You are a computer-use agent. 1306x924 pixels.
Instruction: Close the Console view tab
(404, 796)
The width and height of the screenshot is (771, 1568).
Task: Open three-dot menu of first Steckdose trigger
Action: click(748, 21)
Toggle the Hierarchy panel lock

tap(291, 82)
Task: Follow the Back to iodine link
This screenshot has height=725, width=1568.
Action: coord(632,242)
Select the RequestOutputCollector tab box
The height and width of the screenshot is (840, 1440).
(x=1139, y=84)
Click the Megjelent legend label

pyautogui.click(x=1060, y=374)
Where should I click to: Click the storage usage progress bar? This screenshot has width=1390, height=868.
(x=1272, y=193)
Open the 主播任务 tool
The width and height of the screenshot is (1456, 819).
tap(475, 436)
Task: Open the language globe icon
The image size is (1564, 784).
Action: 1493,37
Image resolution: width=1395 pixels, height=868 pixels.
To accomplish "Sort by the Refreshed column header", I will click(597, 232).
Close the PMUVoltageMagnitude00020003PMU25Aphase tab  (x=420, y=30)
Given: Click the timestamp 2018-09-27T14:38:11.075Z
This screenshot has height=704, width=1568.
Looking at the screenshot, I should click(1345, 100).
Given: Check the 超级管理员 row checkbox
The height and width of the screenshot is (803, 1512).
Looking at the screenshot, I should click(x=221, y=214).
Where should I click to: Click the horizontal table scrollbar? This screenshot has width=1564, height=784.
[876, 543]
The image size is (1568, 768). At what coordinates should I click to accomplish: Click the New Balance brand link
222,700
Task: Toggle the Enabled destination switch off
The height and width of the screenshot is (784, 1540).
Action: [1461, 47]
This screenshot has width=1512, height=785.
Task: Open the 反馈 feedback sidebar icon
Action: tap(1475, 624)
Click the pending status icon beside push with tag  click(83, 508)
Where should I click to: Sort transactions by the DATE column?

———

Work to complete |
Return every line of the listing above where "Given" appears.

Written response |
Given: Click the timestamp 2018-09-27T14:38:11.075Z
Given: Check the 超级管理员 row checkbox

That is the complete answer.